PROBLEM STATEMENT | Quote exactly and only this range of lines in the data below: the line that holds "Image resolution: width=745" to the line that holds "You are a computer-use agent. 424x404 pixels.", both included.

DATA LISTING Start Marker

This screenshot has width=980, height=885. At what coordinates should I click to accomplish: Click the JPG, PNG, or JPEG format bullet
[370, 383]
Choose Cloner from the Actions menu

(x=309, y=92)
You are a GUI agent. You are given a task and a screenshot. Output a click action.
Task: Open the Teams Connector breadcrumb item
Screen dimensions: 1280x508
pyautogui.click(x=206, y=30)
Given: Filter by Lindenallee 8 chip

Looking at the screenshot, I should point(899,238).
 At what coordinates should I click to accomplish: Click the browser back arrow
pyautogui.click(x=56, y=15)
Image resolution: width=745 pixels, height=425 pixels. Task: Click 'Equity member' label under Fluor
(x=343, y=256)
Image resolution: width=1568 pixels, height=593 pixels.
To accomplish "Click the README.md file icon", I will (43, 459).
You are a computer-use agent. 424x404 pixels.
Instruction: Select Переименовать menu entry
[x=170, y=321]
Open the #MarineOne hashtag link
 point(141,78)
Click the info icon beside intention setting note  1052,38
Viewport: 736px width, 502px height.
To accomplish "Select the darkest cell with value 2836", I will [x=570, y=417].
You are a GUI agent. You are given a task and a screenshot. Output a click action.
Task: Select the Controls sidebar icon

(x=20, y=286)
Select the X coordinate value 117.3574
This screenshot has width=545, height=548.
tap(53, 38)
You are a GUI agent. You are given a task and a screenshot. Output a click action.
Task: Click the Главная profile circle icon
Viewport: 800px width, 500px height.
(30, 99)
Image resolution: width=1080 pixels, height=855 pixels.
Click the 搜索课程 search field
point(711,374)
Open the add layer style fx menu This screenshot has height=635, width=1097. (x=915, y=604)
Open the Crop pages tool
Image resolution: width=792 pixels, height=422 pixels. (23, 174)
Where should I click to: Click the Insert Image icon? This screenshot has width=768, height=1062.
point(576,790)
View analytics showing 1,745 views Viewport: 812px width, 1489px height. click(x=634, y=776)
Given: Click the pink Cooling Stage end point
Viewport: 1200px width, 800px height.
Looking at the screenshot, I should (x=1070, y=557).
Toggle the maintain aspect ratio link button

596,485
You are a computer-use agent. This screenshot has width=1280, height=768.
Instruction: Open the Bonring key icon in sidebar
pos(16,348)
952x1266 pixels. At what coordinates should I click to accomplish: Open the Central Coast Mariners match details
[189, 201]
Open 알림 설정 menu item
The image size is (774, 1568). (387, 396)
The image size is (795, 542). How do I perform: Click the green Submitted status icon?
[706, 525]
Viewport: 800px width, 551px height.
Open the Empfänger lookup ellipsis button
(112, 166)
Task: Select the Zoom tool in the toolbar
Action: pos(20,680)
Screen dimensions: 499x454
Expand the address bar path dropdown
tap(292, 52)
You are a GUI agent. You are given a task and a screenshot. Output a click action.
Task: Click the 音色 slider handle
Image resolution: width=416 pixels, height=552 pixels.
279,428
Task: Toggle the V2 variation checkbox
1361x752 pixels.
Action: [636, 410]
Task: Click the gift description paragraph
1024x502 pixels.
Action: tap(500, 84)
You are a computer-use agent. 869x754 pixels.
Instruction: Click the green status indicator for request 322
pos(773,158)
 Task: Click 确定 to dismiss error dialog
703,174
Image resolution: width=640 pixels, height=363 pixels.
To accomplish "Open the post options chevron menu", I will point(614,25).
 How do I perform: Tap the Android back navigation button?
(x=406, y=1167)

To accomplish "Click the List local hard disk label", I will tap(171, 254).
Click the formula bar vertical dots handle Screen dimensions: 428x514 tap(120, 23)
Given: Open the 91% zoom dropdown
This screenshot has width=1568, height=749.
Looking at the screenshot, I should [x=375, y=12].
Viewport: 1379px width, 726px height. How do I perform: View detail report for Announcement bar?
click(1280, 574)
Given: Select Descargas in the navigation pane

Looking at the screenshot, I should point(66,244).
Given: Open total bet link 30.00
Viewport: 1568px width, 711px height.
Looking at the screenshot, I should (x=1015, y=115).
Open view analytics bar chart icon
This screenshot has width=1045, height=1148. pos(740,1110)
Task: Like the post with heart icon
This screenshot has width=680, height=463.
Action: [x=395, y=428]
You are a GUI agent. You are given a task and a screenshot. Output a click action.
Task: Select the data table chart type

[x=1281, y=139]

DATA LISTING End Marker

RESPONSE |
Image resolution: width=745 pixels, height=425 pixels. Task: Click 'Equity member' label under Fluor
(x=343, y=256)
Image resolution: width=1568 pixels, height=593 pixels.
To accomplish "Click the README.md file icon", I will (43, 459).
You are a computer-use agent. 424x404 pixels.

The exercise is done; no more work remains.